CLOSED adoption relationships are less common these days. The match of birth and adoptive parents is done by a third party (i.e. an adoption agency, facilitator in states that allow them to do so, or another disinterested party who is not financially compensated.) There is no contact between the birthmother and the adoptive parent.
CONCLUSION
There are many types of adoption relationships, and variations within the types. It is important to learn the options, the pros and cons for you, your child and the birth family—prior to making any decisions. Then it is important to discuss your thoughts and feelings with those helping you with your adoption process and be ready to tweak your plan once the match is made between birth and adoptive parents.

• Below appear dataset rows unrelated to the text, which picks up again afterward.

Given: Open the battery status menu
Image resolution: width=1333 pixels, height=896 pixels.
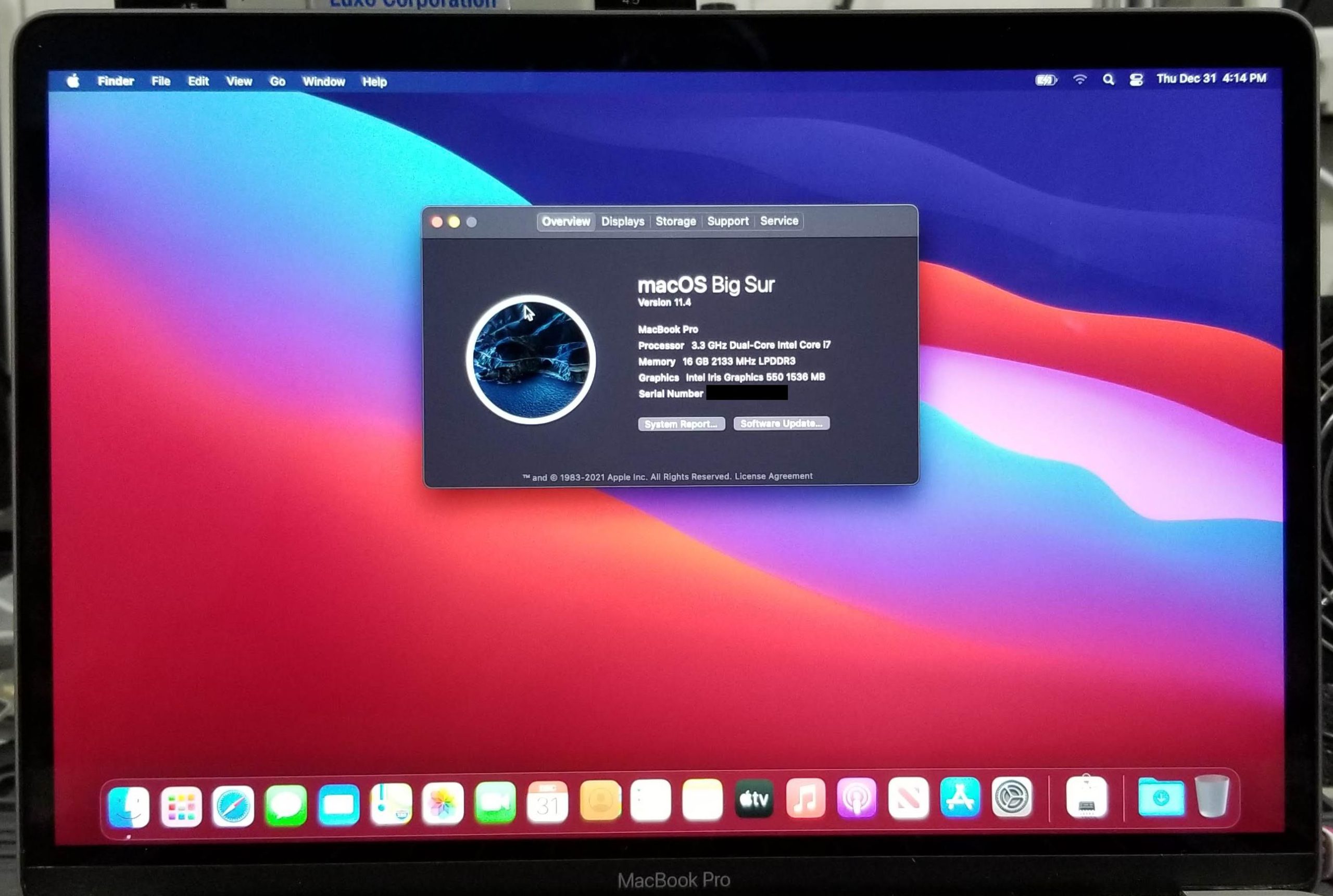Looking at the screenshot, I should tap(1046, 80).
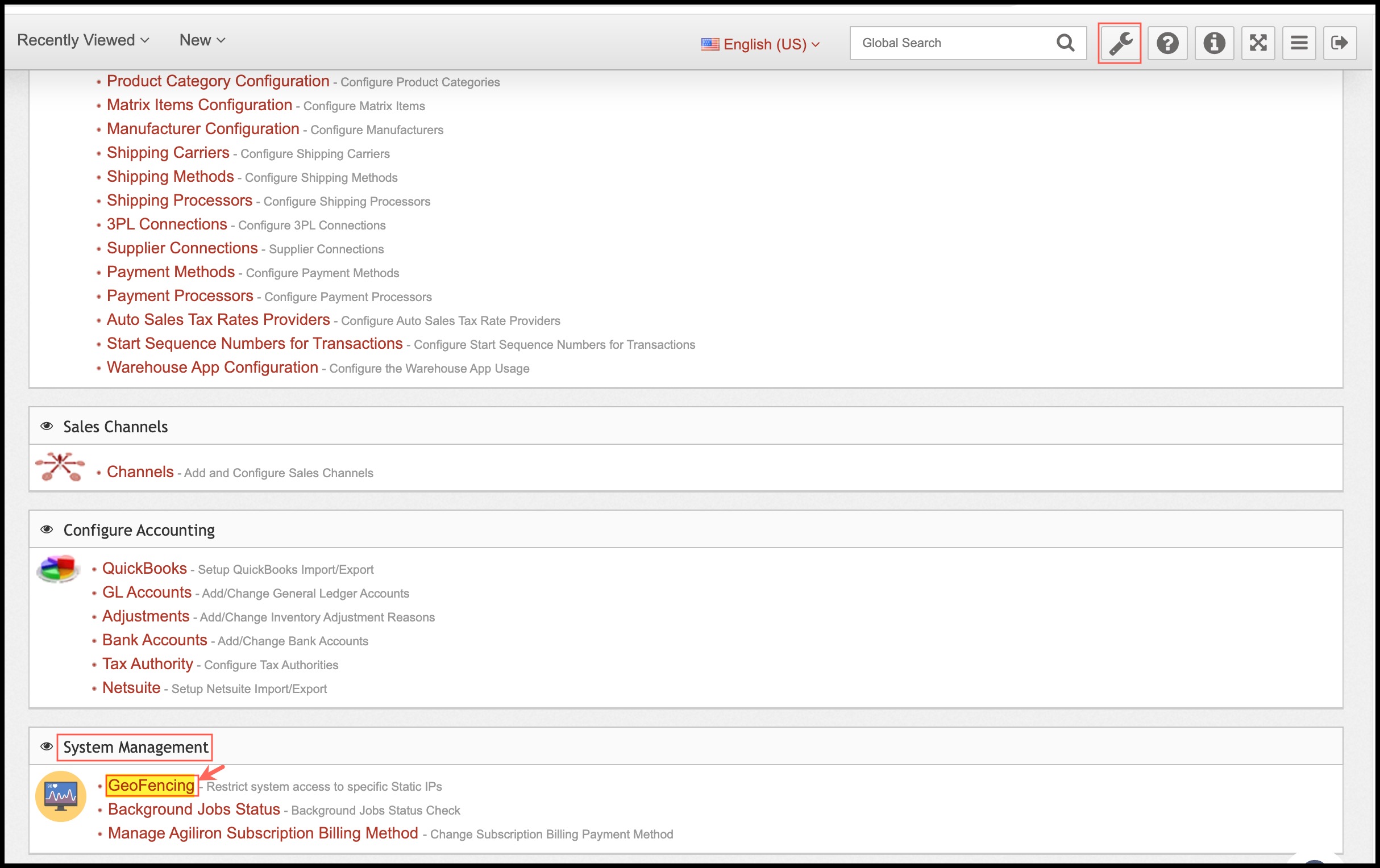Open QuickBooks setup link
Viewport: 1380px width, 868px height.
(x=144, y=569)
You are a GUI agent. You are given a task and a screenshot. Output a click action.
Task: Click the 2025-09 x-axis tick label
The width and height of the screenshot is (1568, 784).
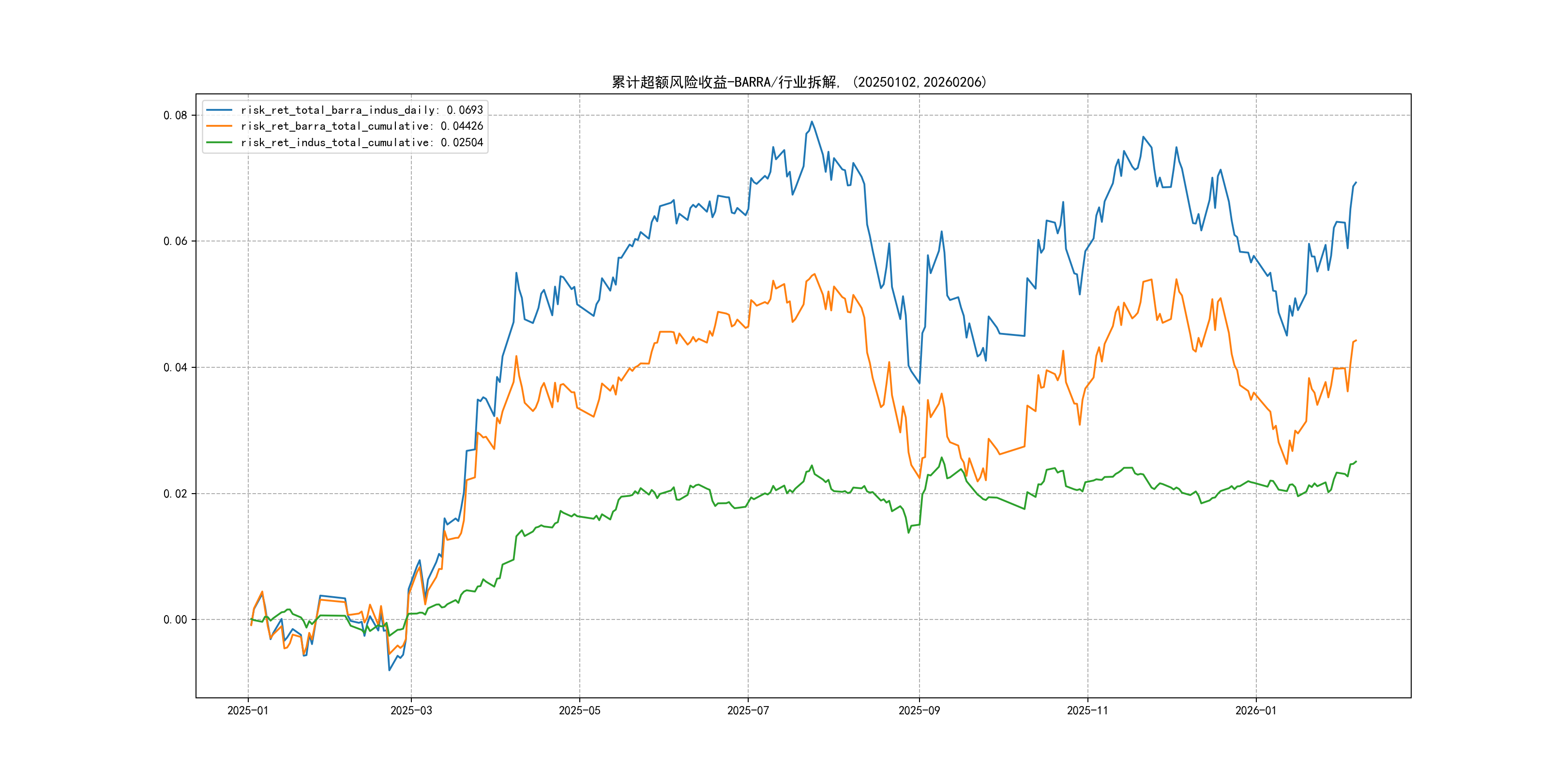(x=919, y=710)
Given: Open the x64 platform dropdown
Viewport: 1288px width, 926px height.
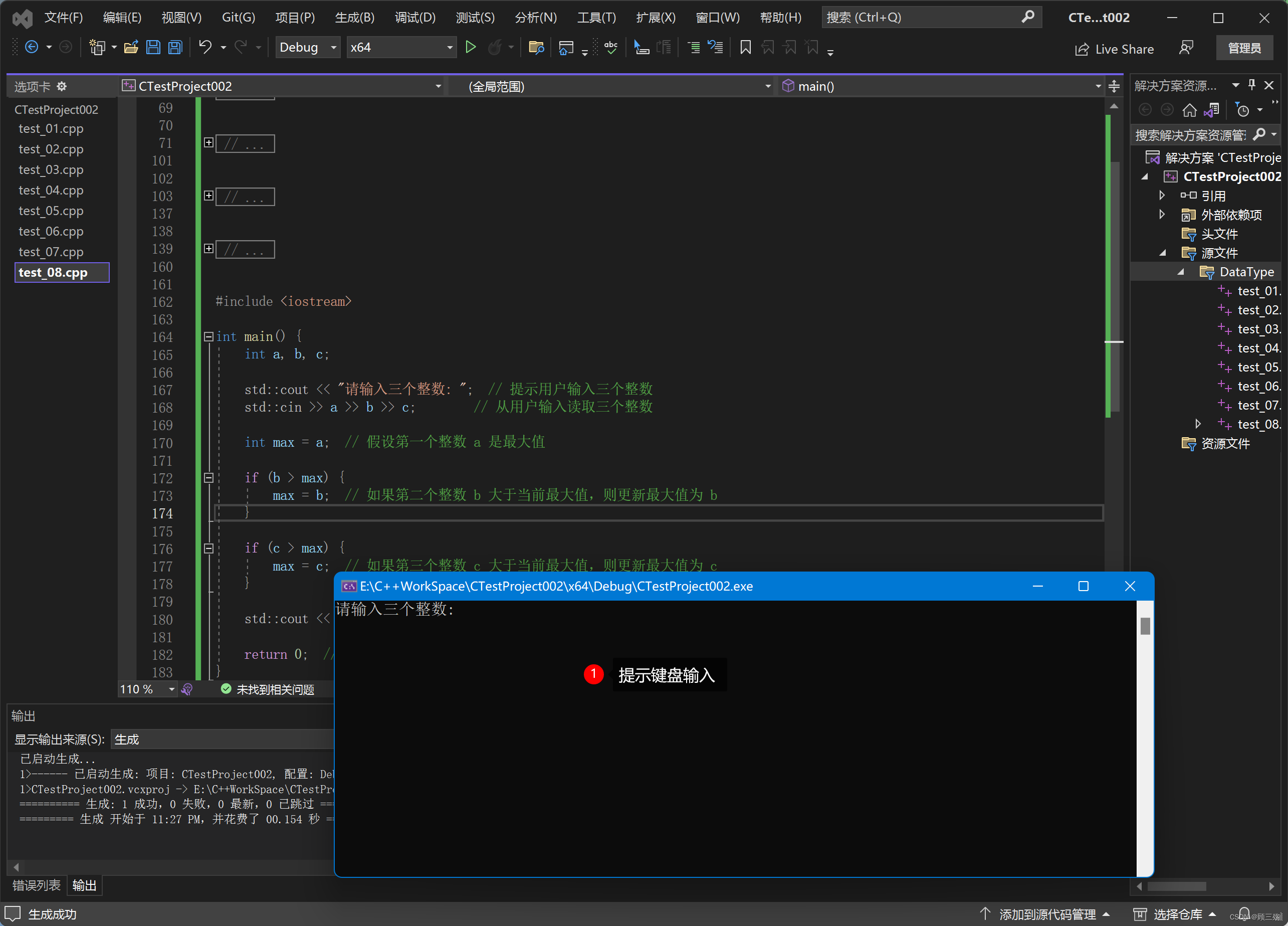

Keep in mind, any relationship you establish at the point of custody and placement will not include a child’s wishes and needs (unless adopting an older child). As adoptees grow and mature, they will have their own thoughts on the degree of openness they desire. They will want to decide when and how they get information or interact with their birthparents. Conversations about adoption over the years will assist adoptees as they make their decisions, as well as help the adults in their life know how they are processing information, what they need to know or who they want to see, and when.
It is essential that you keep these channels of communication open.